== Provided material ==
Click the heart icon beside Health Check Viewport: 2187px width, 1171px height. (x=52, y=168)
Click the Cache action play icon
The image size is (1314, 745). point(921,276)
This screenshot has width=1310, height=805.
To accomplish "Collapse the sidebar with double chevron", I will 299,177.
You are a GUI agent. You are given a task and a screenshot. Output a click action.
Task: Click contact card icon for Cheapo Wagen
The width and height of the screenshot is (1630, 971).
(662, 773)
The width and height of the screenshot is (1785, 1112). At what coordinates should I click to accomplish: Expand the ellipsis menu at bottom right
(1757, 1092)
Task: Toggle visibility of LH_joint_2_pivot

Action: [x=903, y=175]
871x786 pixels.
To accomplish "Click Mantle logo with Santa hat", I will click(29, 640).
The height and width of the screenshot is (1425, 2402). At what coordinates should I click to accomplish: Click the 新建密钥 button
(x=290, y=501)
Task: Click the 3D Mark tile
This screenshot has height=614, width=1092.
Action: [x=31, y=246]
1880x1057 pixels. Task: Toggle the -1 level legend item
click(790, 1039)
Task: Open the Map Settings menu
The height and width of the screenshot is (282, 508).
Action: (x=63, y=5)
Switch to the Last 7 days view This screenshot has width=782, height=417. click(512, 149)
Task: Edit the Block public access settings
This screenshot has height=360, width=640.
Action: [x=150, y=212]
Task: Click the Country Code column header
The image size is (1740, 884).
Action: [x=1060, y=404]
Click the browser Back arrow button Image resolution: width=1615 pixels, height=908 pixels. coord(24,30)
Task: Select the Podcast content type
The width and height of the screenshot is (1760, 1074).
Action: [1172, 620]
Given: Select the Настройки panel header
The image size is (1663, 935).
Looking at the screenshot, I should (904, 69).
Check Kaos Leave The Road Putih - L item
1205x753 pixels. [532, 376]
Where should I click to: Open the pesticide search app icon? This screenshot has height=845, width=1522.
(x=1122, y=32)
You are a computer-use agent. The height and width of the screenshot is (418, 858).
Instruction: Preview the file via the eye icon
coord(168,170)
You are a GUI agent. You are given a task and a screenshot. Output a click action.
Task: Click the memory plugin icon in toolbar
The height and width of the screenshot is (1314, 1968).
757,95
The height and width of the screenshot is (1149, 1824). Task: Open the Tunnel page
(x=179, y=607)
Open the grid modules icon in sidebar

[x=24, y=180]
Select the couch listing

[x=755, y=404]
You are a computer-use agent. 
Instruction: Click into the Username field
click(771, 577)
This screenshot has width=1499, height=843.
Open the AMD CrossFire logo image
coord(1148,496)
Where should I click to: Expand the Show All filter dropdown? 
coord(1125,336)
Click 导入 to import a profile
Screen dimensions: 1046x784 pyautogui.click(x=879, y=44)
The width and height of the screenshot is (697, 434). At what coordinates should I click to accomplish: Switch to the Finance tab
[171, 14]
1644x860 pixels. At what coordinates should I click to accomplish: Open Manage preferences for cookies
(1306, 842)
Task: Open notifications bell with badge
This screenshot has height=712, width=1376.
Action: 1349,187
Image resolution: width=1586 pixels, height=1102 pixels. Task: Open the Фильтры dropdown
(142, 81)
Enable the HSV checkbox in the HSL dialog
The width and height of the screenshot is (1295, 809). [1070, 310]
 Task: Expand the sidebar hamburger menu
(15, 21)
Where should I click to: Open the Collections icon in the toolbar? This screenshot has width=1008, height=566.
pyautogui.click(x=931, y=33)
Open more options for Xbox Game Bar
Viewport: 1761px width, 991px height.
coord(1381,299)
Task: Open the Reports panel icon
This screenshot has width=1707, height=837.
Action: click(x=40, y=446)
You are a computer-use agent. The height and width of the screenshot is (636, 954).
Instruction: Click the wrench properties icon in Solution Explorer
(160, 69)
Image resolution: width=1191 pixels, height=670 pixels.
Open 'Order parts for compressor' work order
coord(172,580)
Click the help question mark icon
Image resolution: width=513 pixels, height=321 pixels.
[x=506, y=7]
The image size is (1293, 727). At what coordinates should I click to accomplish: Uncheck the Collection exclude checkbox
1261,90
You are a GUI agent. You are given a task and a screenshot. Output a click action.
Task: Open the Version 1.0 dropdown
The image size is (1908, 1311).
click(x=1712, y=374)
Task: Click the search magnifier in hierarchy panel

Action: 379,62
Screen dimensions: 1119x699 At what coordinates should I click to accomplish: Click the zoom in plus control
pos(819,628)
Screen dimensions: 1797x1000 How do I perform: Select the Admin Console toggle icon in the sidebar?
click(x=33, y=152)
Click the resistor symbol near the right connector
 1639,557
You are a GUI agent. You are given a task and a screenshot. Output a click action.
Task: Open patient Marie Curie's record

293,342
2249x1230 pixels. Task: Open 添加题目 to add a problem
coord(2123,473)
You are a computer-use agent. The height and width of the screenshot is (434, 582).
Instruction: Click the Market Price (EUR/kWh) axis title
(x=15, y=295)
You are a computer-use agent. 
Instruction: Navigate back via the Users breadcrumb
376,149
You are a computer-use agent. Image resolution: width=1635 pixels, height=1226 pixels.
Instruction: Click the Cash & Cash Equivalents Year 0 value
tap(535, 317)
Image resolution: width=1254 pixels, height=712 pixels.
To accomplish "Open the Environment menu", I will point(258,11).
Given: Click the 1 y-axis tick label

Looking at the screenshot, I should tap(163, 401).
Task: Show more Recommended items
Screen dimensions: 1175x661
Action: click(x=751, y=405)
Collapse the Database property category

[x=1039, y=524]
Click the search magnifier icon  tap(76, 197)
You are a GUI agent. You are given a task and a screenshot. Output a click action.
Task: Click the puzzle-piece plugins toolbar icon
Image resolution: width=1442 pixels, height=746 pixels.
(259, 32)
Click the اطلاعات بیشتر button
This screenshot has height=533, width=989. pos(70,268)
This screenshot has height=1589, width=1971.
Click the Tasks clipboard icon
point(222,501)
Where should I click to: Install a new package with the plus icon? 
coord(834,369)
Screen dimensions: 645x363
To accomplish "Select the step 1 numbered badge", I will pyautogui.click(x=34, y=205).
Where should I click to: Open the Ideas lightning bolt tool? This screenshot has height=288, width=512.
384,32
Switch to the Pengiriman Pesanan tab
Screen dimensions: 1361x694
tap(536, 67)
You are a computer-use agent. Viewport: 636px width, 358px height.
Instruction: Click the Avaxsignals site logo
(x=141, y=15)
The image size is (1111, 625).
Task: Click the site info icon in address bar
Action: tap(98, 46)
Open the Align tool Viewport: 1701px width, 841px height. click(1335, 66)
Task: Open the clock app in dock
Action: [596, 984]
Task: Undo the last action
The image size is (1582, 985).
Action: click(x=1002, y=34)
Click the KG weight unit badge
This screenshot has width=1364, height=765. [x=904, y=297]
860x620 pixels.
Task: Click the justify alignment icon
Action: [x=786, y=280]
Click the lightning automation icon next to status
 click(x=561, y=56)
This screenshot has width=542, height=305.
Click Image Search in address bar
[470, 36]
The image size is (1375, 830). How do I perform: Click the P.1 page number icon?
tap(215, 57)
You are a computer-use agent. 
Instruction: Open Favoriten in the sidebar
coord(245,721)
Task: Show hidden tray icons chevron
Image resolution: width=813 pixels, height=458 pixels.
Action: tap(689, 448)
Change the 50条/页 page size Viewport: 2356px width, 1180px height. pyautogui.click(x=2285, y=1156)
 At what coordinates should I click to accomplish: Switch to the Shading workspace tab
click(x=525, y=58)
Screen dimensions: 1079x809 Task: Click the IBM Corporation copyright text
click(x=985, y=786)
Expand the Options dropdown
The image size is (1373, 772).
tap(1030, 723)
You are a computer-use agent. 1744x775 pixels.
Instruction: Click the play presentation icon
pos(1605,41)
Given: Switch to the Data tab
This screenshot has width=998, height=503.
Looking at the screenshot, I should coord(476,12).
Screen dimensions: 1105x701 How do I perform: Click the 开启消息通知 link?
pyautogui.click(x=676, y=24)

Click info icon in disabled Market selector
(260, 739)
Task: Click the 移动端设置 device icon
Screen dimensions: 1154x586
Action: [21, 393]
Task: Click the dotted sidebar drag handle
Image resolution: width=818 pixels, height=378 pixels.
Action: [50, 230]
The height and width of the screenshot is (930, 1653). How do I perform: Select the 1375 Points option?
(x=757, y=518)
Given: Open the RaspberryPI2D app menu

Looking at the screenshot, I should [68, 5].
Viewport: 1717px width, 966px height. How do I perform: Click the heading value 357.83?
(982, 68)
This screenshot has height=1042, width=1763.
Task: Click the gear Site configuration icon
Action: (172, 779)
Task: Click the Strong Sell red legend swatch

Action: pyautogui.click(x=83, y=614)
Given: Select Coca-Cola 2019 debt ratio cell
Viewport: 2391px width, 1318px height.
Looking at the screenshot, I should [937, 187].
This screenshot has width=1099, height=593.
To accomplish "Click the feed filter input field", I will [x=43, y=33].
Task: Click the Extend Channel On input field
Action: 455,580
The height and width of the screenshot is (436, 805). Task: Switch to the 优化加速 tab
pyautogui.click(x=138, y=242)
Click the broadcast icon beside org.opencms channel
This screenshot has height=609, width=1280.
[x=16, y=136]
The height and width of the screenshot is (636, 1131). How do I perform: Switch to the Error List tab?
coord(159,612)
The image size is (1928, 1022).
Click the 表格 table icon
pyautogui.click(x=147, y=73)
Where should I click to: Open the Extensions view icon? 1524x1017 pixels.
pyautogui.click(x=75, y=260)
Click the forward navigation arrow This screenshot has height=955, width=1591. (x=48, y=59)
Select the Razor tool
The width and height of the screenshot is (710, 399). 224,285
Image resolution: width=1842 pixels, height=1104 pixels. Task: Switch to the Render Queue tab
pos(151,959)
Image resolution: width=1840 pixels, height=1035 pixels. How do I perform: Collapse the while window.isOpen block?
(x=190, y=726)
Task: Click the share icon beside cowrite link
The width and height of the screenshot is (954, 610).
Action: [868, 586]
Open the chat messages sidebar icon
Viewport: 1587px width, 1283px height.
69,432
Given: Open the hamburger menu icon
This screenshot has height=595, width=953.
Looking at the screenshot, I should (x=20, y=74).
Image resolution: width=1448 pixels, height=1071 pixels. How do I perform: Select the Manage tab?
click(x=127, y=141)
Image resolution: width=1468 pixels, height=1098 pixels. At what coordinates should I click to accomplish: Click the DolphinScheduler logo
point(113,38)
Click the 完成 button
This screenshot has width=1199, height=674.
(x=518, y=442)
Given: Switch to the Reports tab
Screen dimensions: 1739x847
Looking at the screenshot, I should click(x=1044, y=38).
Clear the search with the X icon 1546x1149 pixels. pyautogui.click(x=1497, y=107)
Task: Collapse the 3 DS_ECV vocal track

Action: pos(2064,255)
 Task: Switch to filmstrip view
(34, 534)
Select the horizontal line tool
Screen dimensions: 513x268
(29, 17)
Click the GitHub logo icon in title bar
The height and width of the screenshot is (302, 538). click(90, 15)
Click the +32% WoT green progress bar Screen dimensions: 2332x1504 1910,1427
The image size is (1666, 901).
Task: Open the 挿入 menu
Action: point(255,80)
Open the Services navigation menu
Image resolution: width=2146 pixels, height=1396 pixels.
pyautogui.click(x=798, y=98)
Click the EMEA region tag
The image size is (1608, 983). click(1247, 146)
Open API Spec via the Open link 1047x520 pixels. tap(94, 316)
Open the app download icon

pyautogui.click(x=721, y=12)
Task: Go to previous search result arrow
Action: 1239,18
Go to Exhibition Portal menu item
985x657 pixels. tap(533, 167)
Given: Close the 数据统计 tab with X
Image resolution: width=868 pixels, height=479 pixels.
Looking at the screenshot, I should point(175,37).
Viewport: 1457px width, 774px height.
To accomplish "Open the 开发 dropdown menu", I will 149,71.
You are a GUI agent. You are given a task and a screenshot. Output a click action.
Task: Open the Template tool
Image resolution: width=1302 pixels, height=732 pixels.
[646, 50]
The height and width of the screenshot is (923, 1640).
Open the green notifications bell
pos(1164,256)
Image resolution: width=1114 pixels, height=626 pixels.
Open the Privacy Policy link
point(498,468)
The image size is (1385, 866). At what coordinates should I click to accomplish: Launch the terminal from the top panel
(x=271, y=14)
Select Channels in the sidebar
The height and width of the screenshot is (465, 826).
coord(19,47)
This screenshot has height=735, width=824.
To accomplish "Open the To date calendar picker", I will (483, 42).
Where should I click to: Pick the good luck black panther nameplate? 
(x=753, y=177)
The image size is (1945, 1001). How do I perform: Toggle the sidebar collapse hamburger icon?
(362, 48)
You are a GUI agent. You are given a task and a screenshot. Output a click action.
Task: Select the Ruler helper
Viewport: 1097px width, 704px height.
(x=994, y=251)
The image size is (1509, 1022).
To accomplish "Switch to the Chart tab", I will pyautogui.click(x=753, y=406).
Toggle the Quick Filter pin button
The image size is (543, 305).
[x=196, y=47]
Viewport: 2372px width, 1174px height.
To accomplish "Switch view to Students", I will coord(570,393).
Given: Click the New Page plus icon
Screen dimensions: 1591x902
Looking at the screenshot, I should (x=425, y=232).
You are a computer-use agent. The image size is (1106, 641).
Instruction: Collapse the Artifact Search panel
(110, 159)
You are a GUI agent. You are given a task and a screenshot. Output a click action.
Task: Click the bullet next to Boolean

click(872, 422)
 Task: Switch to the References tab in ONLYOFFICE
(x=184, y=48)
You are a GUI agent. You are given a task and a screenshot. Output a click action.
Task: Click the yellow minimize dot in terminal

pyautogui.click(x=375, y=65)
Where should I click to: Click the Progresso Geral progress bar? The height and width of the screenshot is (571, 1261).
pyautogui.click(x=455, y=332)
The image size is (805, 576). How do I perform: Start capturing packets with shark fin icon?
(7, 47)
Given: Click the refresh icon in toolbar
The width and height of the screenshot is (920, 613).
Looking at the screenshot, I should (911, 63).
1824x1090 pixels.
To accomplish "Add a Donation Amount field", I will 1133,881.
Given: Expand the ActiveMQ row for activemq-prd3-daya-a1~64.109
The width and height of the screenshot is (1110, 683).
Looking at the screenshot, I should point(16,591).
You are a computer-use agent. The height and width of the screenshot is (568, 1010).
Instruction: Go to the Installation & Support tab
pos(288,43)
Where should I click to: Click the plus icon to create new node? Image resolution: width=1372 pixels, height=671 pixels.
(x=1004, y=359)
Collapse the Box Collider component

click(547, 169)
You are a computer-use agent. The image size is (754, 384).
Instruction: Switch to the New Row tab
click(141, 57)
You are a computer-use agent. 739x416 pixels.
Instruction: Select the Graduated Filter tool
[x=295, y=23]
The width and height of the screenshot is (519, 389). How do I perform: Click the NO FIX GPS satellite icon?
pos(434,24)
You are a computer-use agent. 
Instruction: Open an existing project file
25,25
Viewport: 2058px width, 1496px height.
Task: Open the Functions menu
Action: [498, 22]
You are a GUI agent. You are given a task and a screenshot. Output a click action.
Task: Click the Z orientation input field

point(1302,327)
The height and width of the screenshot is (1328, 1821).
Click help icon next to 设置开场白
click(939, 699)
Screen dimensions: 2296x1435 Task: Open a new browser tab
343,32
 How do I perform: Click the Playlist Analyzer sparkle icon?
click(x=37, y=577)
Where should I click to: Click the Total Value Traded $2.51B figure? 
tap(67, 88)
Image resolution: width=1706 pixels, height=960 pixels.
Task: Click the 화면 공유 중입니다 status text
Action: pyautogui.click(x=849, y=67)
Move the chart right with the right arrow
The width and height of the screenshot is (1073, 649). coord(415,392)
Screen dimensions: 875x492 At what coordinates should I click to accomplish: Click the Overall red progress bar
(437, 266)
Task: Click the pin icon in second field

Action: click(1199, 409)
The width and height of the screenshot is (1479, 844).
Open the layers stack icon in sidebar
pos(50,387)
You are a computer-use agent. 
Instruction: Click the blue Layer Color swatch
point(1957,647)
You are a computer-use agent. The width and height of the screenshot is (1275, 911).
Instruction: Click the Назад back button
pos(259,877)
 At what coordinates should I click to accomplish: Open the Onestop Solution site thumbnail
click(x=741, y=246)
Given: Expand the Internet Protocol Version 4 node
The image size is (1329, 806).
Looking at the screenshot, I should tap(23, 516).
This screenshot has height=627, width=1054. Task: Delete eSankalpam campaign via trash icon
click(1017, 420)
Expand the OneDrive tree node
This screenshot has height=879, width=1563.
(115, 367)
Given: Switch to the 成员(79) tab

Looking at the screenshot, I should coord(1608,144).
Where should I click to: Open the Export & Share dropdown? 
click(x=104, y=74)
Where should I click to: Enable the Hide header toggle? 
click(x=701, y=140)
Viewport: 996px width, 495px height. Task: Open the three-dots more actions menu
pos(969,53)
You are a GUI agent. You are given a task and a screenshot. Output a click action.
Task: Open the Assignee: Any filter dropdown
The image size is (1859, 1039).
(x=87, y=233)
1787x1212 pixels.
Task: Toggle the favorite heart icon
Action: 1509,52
===
Problem
Start with the line above that contains "Screen dimensions: 645x363" and end with the line that contains "Given: Switch to the Data tab". Write out those lines exactly, and only those.

Task response
Screen dimensions: 645x363
To accomplish "Select the step 1 numbered badge", I will pyautogui.click(x=34, y=205).
Where should I click to: Open the Ideas lightning bolt tool? This screenshot has height=288, width=512.
384,32
Switch to the Pengiriman Pesanan tab
Screen dimensions: 1361x694
tap(536, 67)
You are a computer-use agent. Viewport: 636px width, 358px height.
Instruction: Click the Avaxsignals site logo
(x=141, y=15)
The image size is (1111, 625).
Task: Click the site info icon in address bar
Action: tap(98, 46)
Open the Align tool Viewport: 1701px width, 841px height. click(1335, 66)
Task: Open the clock app in dock
Action: [596, 984]
Task: Undo the last action
The image size is (1582, 985).
Action: click(x=1002, y=34)
Click the KG weight unit badge
This screenshot has width=1364, height=765. [x=904, y=297]
860x620 pixels.
Task: Click the justify alignment icon
Action: [x=786, y=280]
Click the lightning automation icon next to status
 click(x=561, y=56)
This screenshot has width=542, height=305.
Click Image Search in address bar
[470, 36]
The image size is (1375, 830). How do I perform: Click the P.1 page number icon?
tap(215, 57)
You are a computer-use agent. 
Instruction: Open Favoriten in the sidebar
coord(245,721)
Task: Show hidden tray icons chevron
Image resolution: width=813 pixels, height=458 pixels.
Action: tap(689, 448)
Change the 50条/页 page size Viewport: 2356px width, 1180px height. pyautogui.click(x=2285, y=1156)
 At what coordinates should I click to accomplish: Switch to the Shading workspace tab
click(x=525, y=58)
Screen dimensions: 1079x809 Task: Click the IBM Corporation copyright text
click(x=985, y=786)
Expand the Options dropdown
The image size is (1373, 772).
tap(1030, 723)
You are a computer-use agent. 1744x775 pixels.
Instruction: Click the play presentation icon
pos(1605,41)
Given: Switch to the Data tab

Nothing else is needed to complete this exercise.